## 任务详情
请照录下方数据中从包含“This screenshot has width=956, height=421.”的那一行起直到数据末尾的各行，首尾两行都要包括在内，回答中不要写入图片。

(文本与元素定位数据)

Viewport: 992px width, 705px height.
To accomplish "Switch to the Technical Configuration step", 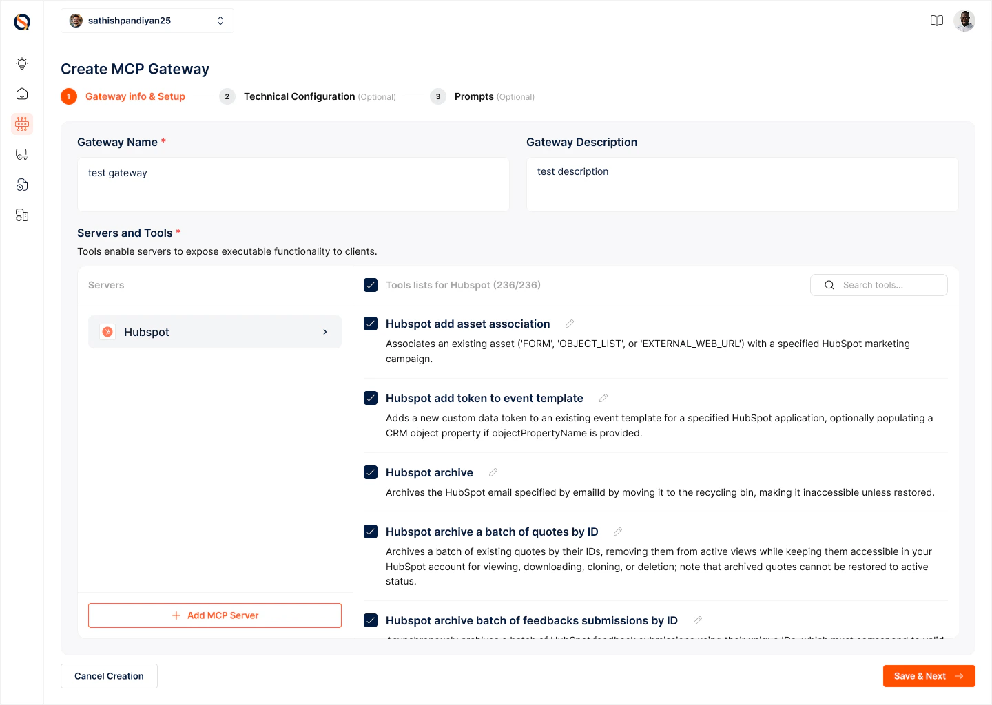I will coord(299,96).
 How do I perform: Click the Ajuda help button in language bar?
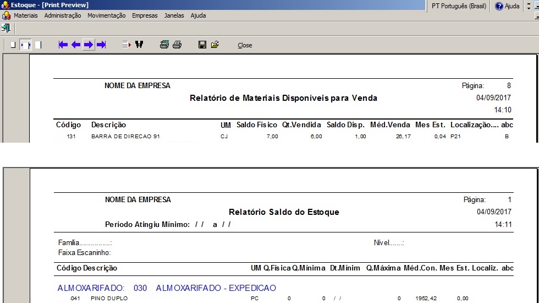(x=507, y=6)
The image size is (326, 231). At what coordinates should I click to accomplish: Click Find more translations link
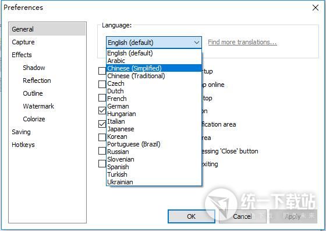242,42
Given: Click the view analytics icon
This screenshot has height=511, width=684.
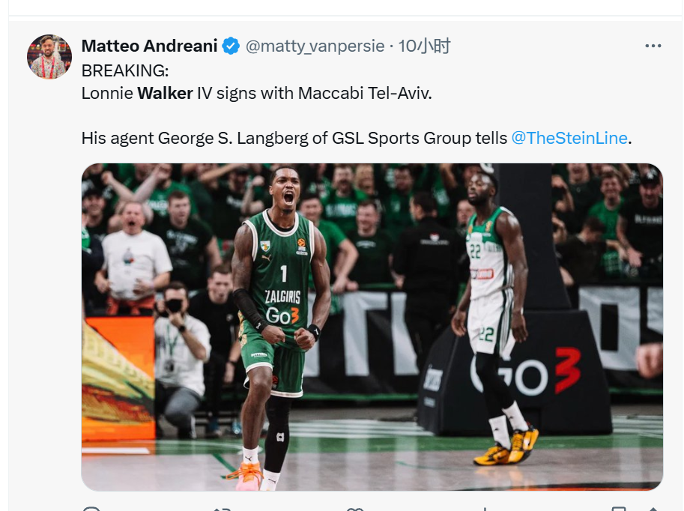Looking at the screenshot, I should tap(485, 509).
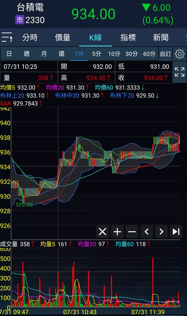This screenshot has width=187, height=316.
Task: Move chart cursor left one bar
Action: 147,232
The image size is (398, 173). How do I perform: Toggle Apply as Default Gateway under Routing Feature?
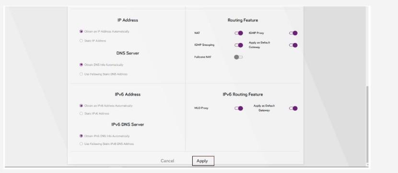[x=293, y=45]
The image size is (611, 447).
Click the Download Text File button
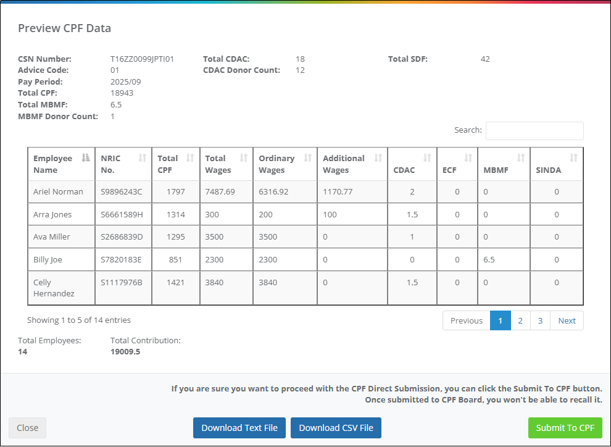pyautogui.click(x=239, y=428)
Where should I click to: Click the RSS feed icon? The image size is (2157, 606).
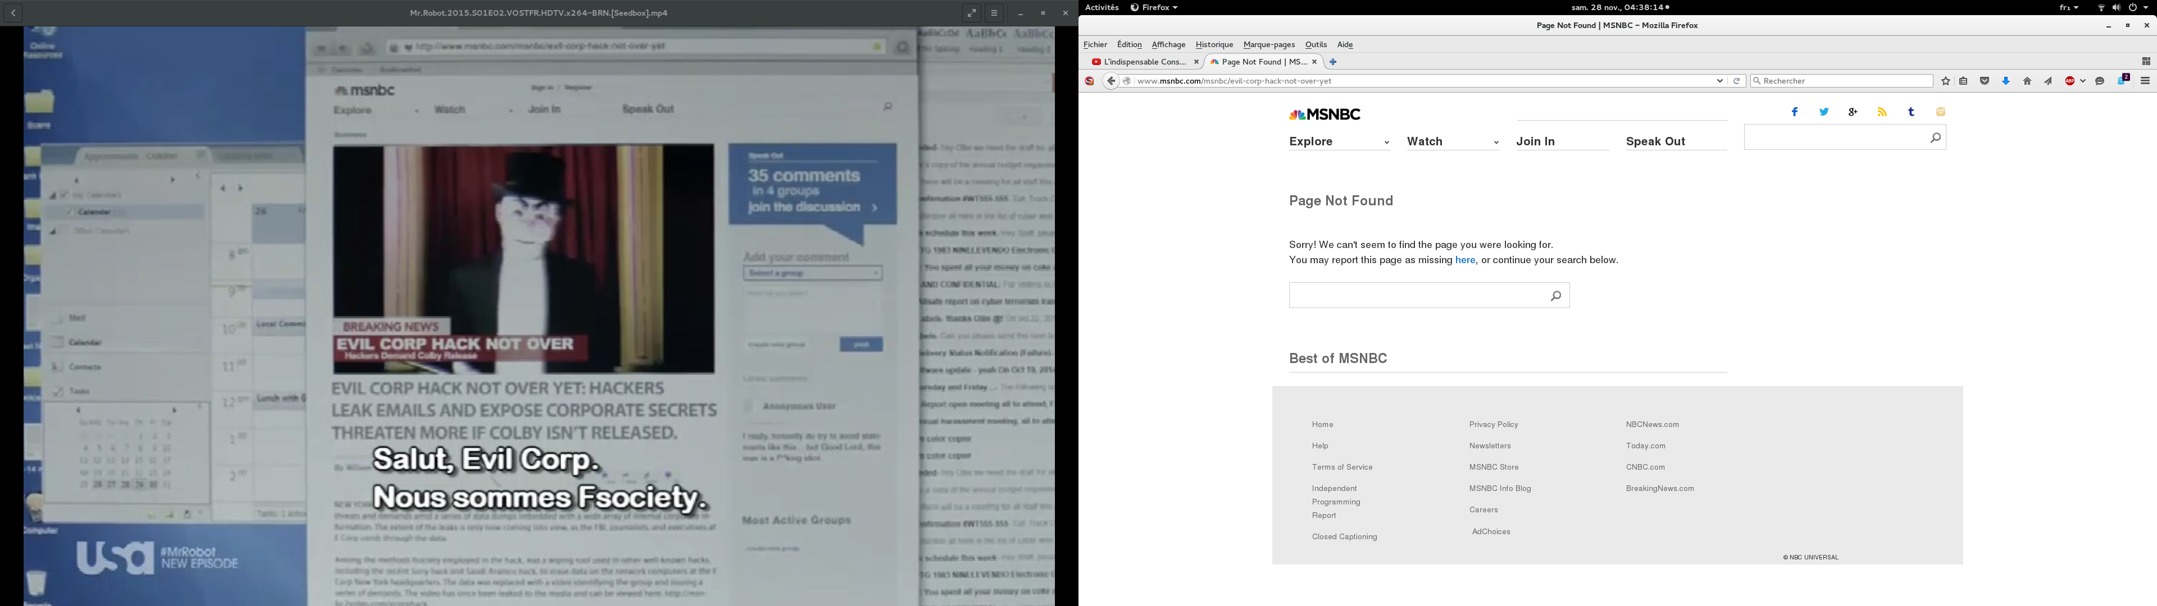[x=1882, y=112]
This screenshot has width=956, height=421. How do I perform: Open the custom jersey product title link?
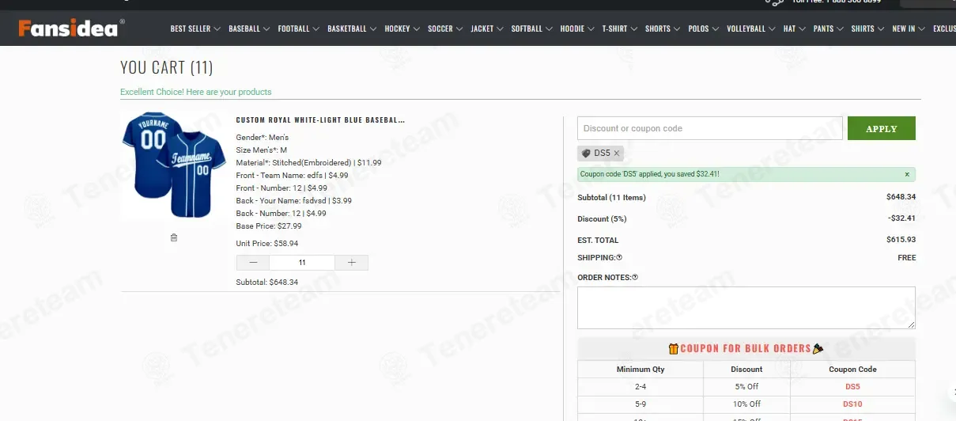click(320, 120)
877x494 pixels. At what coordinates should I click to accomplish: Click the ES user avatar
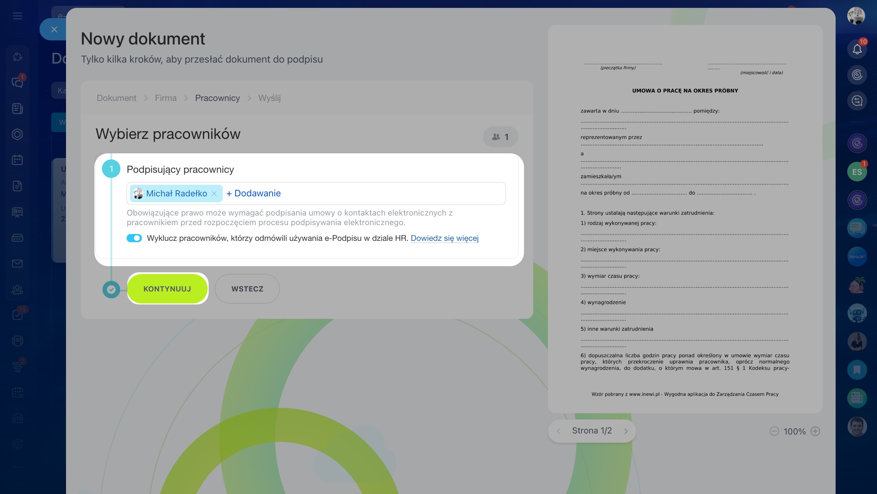pyautogui.click(x=857, y=172)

## 任务输出
This screenshot has width=956, height=421. How do I perform: Open the custom jersey product title link?
click(320, 120)
877x494 pixels. At what coordinates should I click to accomplish: Click the ES user avatar
pyautogui.click(x=857, y=172)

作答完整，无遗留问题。